I suppose I have a pipe dream of someone like David Walsh (MONA) swooping in and buying the collection, but frankly I’d settle for TMAG if I thought they would ever display more than one or two pieces. QVM has Beattie’s Port Arthur Museum. I have photos of the museum before they acquired it. There are hundreds of objects. I’ve never seen more than a handful in Launceston. I presume the rest is in storage. This collection is already in storage, I want something better for it.

Project Overview

What I’ve been calling “the metadata project” has become the Beattie’s Studio Catalogue, a multimedia database of photos, metadata, locations, history, cameras, artefacts, historical objects, photographic tools, and products. All goes into a database. Maybe e-Hive? That’s what Trove uses.

To create the database, I need to;

  1. Photograph and catalogue the physical items in the containers; cameras, darkroom, enlargers etc.

  2. Systematise the Beattie’s digitising process. Re-start the digitising and document the process thoroughly.

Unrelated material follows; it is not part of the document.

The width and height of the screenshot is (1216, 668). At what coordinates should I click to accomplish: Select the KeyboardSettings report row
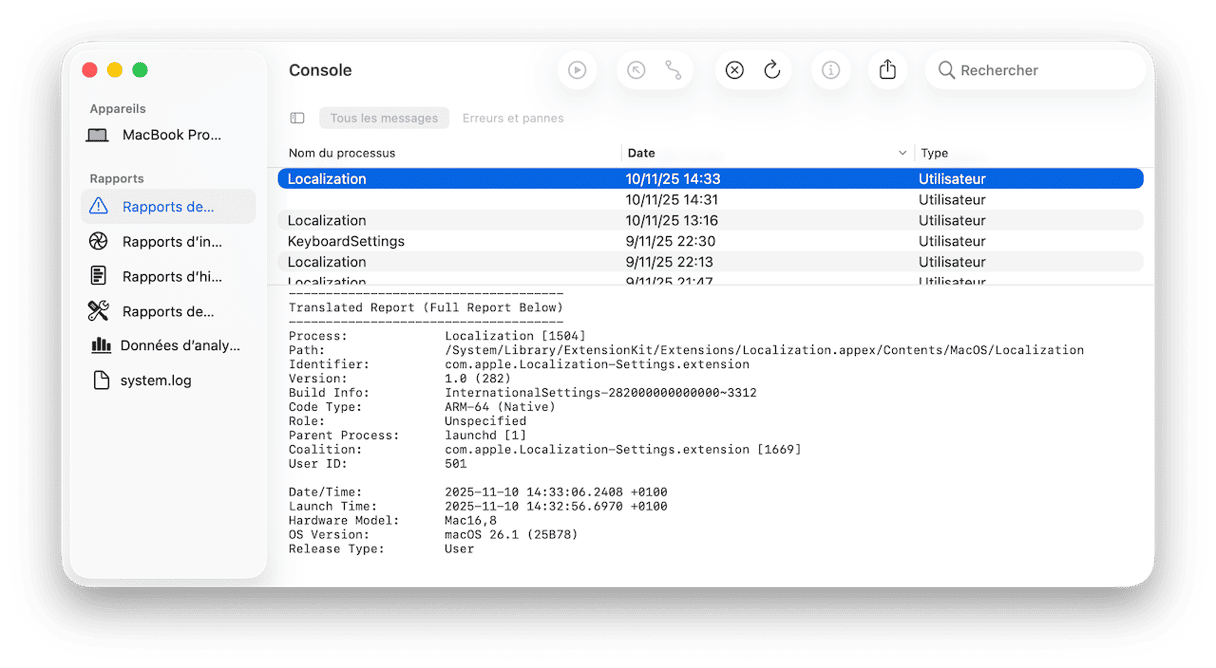346,241
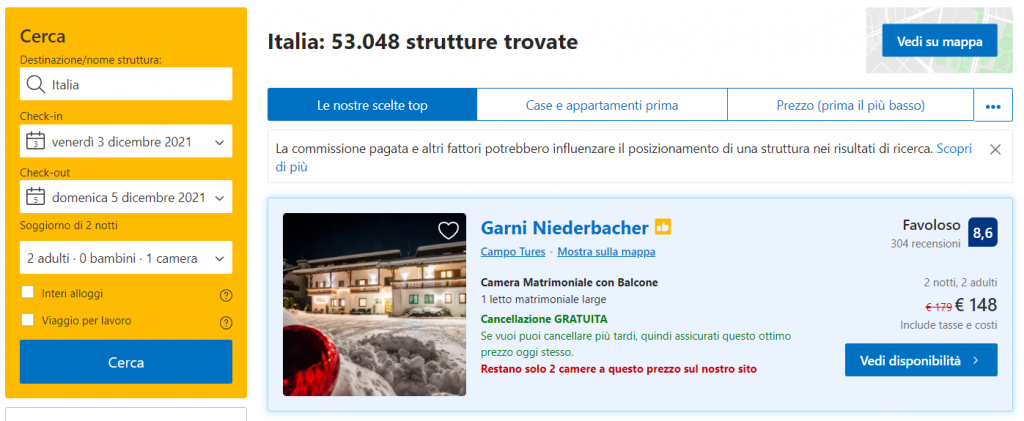Image resolution: width=1024 pixels, height=421 pixels.
Task: Click the help icon next to Interi alloggi
Action: click(x=225, y=295)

  3. Connect the LR catalogue to the database. It would be nice if that was bi- directional, but maybe not possible? Maybe the end step in the LR part of the process is to publish a TIFF to a filesystem and import a thumbnail with metadata to the database?

I should hire someone, but I need to document the process so I can train them. Systematise it first by making a training course. I should have an assistant/apprentice that I can work out the process with to create the process documentation. It might play to my skills to make a video course (e.g. Skillshare, Brilliant, Udemy etc) about how the Beattie’s catalogue process works. Include Lightroom, metadata, history and feed it into the database.

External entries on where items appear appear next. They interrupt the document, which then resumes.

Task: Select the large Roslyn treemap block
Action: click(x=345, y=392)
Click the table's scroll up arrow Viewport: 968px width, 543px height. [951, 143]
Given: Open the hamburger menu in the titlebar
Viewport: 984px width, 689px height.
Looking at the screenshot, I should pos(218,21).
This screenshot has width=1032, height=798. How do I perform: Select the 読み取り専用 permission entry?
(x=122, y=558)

I need to bring in apprentices, but where can I find people that might be interested? Publish a course. The alfa tester person that I explain everything to can help me do some, might even turn into an apprentice. Whatever happens, if the course gets published or not, there will be a record of how to do this and someone can carry on. The data will be in a museum friendly format that TAHO or TMAG can easily use. The physical objects (cameras etc) will be photographed and catalogued. The collection will be a collection rather than a container full of possibilities. It could be sold or passed on or published or used as a museum. This cataloguing is really the very first step. I can’t know what to do with the collection until I catalogue it, so I know what I have.